• Source information:
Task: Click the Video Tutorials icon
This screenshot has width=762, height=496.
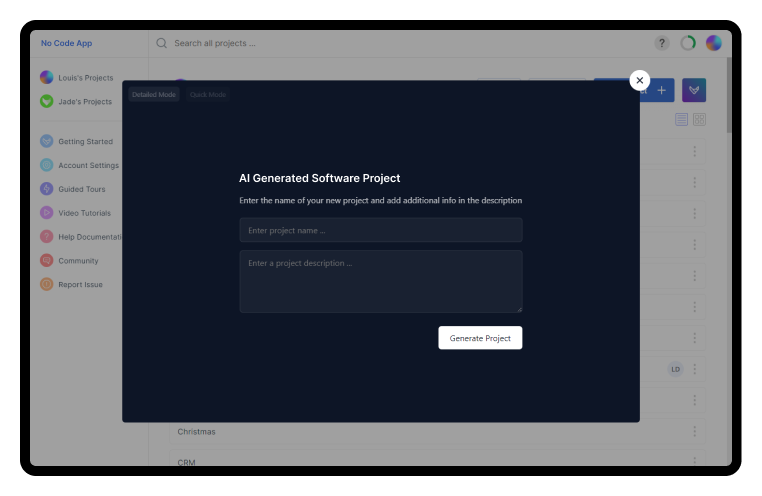Action: tap(47, 213)
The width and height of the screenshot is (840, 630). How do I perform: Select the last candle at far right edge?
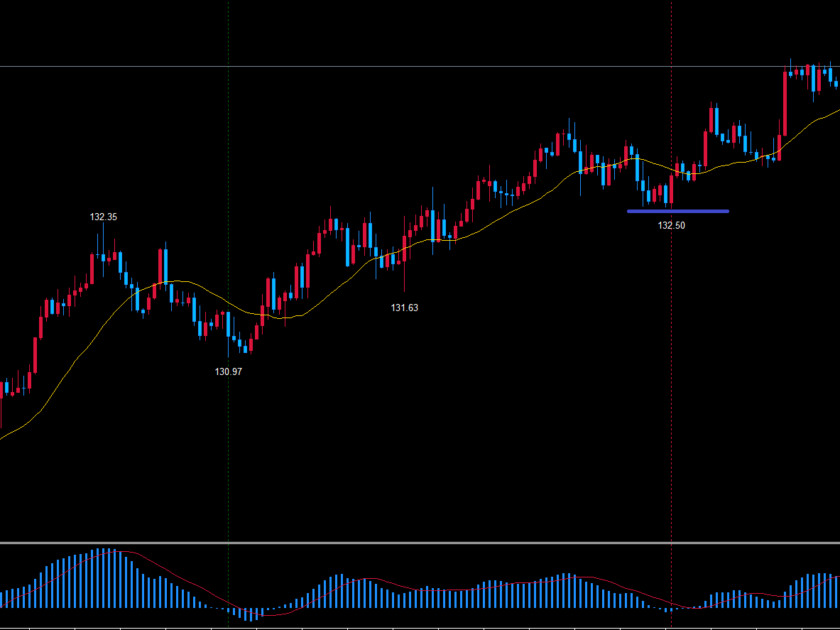836,79
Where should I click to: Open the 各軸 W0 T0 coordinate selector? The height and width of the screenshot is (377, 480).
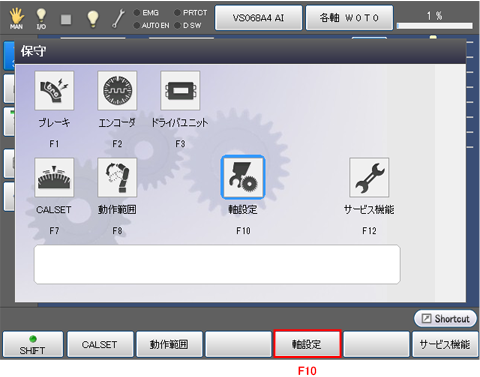coord(349,18)
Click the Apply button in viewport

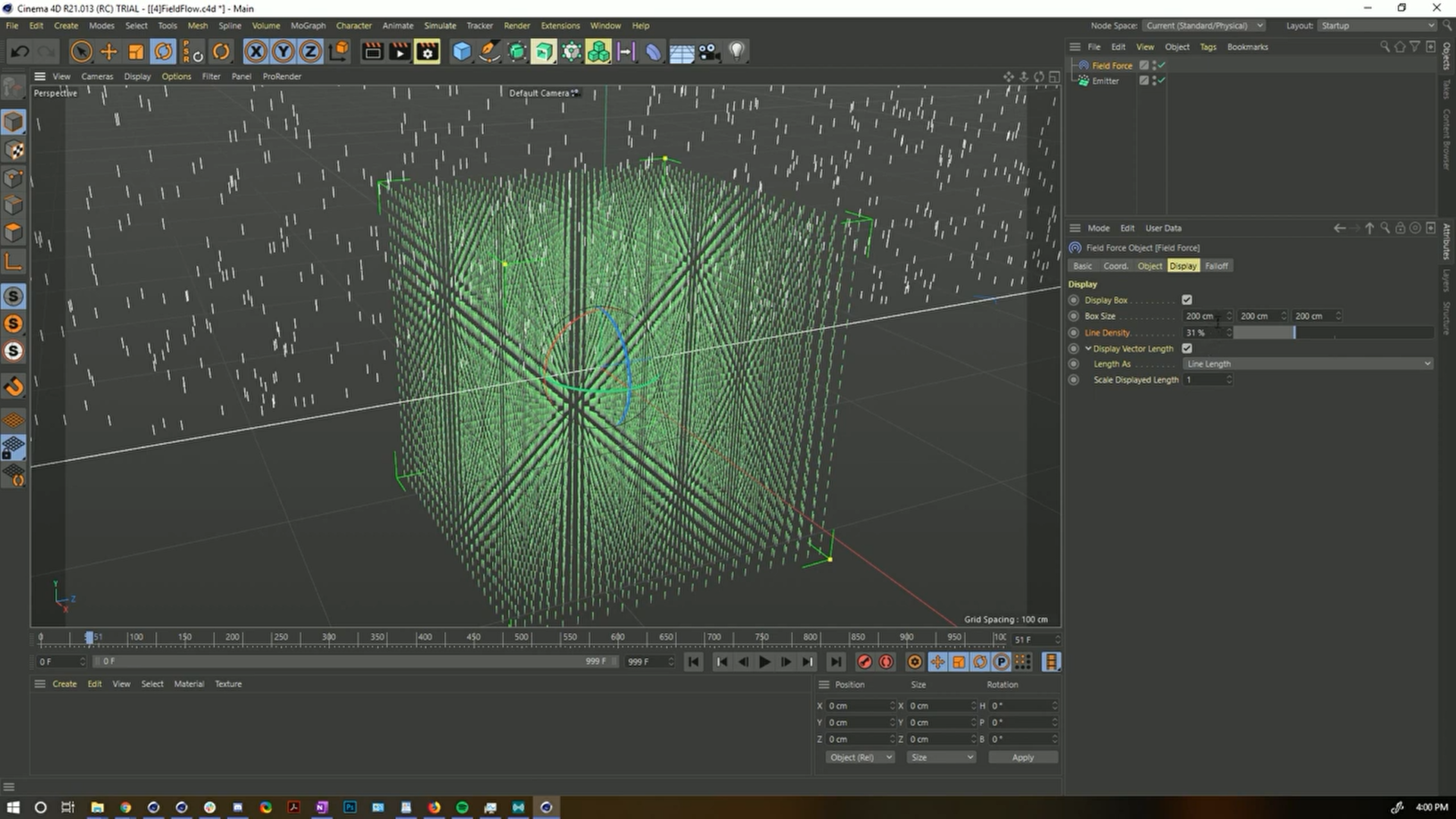(x=1022, y=757)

• Your goal:
Restate, word for word and without pictures, the lines from the line containing "The width and" to the last line of the records above.

• Output of the task:
The width and height of the screenshot is (840, 630). How do I perform: Select the last candle at far right edge?
836,79
Where should I click to: Open the 各軸 W0 T0 coordinate selector? The height and width of the screenshot is (377, 480).
coord(349,18)
Click the Apply button in viewport

(x=1022, y=757)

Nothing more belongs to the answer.